START Supplied information

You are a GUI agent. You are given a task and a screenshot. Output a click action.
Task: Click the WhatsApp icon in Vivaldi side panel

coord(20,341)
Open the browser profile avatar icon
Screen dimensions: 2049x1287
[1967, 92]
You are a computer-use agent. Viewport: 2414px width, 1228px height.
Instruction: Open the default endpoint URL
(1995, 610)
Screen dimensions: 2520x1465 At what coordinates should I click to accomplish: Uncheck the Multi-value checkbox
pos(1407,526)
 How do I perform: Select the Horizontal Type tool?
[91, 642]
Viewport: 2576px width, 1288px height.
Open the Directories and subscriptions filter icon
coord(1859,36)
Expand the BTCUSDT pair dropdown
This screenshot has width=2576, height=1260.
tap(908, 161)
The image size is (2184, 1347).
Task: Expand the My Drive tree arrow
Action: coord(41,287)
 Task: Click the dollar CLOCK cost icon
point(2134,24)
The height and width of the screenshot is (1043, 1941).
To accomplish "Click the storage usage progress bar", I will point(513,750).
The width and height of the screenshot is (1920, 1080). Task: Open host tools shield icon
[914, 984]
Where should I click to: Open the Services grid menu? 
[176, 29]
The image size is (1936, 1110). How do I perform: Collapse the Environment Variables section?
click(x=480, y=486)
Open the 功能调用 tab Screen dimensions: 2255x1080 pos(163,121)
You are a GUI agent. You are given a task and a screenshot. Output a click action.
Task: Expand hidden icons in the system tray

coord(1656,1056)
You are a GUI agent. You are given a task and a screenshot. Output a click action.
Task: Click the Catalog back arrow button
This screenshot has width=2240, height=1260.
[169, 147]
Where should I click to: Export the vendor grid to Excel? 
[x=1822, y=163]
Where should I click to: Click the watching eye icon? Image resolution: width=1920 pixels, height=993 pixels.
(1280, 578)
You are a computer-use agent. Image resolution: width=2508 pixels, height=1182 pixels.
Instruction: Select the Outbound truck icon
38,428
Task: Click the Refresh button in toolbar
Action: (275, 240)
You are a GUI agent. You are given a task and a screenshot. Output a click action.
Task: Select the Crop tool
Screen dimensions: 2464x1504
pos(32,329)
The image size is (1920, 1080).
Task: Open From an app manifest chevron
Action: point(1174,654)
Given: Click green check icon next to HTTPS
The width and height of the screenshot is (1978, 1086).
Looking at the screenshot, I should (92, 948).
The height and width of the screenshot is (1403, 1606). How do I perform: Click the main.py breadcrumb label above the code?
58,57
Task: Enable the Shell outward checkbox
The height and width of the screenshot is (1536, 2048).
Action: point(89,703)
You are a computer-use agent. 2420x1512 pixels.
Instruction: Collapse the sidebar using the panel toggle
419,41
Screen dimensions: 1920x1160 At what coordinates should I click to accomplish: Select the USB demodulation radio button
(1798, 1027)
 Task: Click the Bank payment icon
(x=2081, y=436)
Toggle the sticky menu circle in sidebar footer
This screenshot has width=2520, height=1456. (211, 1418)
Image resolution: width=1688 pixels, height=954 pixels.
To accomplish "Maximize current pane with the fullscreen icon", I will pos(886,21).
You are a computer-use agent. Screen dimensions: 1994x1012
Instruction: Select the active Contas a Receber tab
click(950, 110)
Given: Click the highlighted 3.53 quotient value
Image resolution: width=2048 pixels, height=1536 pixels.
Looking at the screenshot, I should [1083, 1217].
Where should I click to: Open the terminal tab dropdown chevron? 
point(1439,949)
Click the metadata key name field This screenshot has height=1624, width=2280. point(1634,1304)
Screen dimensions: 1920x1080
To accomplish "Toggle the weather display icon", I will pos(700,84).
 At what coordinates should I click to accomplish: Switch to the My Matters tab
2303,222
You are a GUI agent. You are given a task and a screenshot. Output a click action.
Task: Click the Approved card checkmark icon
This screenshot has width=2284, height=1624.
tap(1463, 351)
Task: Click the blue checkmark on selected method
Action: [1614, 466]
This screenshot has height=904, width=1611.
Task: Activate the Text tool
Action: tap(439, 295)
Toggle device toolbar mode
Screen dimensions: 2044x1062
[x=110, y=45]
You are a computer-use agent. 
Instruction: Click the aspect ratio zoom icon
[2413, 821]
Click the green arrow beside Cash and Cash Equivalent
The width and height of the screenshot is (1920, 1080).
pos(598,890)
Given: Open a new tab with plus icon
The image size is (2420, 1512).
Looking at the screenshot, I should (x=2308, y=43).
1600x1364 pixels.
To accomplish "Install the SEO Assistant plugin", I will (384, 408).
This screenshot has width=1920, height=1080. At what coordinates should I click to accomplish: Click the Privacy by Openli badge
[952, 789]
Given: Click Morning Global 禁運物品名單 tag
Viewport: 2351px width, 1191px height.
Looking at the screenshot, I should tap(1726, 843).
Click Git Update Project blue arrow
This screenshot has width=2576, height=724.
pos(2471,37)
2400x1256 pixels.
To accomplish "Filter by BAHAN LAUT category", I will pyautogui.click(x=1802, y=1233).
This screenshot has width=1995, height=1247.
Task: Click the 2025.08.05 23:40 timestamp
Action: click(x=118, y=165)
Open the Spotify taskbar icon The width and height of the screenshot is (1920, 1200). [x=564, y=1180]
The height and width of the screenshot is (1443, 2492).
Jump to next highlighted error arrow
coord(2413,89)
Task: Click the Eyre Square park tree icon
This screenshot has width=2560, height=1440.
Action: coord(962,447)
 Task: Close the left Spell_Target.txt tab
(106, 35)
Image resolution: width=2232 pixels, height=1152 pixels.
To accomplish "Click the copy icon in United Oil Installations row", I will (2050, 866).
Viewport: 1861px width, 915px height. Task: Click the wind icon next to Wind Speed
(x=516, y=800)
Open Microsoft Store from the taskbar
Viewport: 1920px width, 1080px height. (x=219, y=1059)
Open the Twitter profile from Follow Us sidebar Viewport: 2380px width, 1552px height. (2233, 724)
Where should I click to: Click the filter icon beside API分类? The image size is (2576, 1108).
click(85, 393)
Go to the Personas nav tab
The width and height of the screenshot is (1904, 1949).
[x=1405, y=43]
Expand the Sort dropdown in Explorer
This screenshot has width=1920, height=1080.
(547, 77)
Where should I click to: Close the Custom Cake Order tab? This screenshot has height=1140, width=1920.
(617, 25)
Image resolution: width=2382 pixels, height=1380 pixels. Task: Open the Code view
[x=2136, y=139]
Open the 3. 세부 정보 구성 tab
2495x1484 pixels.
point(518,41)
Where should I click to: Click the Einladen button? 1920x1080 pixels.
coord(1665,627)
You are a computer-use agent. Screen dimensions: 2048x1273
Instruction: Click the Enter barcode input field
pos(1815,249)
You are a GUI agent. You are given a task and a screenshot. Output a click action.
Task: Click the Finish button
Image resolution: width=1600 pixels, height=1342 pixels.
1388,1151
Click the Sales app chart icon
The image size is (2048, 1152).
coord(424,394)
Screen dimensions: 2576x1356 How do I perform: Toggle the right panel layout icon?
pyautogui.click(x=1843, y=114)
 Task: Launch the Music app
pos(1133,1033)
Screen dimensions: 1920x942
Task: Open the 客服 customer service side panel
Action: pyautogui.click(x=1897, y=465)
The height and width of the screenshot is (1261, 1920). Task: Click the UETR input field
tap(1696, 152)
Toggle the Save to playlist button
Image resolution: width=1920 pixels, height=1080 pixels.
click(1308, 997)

END Supplied information

__Work task__:
Provide the number of lines in the records above containing the string "with", and write nothing more.

__Solution for this problem__:
2